Uej żeglarze, żeglo że calou nocką pue muerze,
Jegże jo mom żeglovac, cze natchuedzi cemno noc?
Zapol swieczkę, albue dwie, przeżeglo że tu do mje.
Podobnie powiada pieśń mazowiecka [Bystroń 16 81]:
I ujrzała żeglarza,
Co żegluje do morza,
Zapal świece albo dwie,
Bo żeglarczyk utonie.
Już J. Patock wykazał, że ta kaszubska piosenka znana jest w całej Polsce — od Bałtyku po Karpaty [46 VIII 16-22].

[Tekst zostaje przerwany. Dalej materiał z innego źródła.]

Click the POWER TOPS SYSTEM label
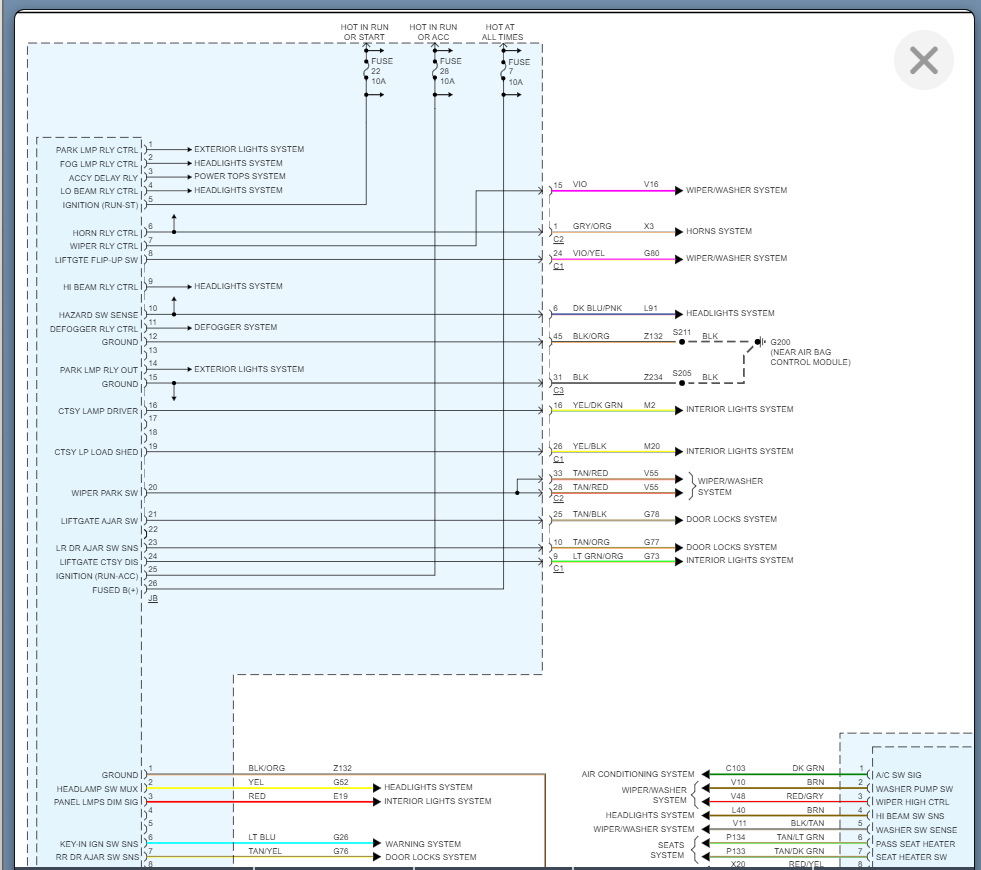(x=239, y=177)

Inny fragment tego balladowego motywu podaje pieśń z powiatu puckiego [Lorentz 58 815—816]:
Przisnilo są Anuli w komorze leżonci
że widziala Jaszunka po morzu plinonci
Ach ribaci, ribaci, dla Boga żiwego,
nie widzelisce wi tam Jaszulinka mego?
Mi widzieli, widzieli, ale nieżiwego
postrot morza plinonci mieczem przebitego.

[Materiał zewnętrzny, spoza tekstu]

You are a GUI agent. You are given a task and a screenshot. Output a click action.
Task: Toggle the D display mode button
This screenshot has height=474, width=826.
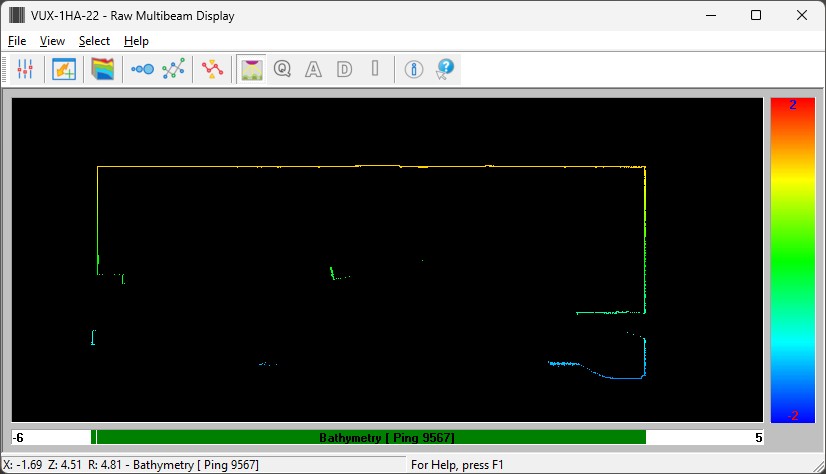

Wiskoczila Anula z okna wisokego
A wirwala ostri miecz z cala Jaszkowego.
Wirwala go wirwala, sama są przebila,
swoje mile serduszko na wodą puscila.
A oto odmianka krakowska [Bystroń 18 37] tej pieśni:
Śniło się Marysi na łóżku leżącej,
Że jej Jasio utonął przez morze płynący,
Rybacy, rybacy, przez Boga żywego,
Czyście nie widzieli Jasinka mojego?
Widzieli, widzieli, ale nieżywego,
W środku morza płynącego, mieczem przebitego.
Skoczyła Marysia z brzegu wysokiego
I wyrwała miecz ostry z boku Jasiowego.
Wyrwała, wyrwała i w siebie go wbiła.
Wiele poezji zawiera także pieśń kaszubska [Lorentz 56 119] o ułanie, który ratował tonącą dziewczynę i sam przytem utonął, a potem wiernemu koniowi poleca:
Nie powiadaj ojcu, matce,
że ja ci utonął
Le ty rzeczy ojcu matce
że ja się ożenił!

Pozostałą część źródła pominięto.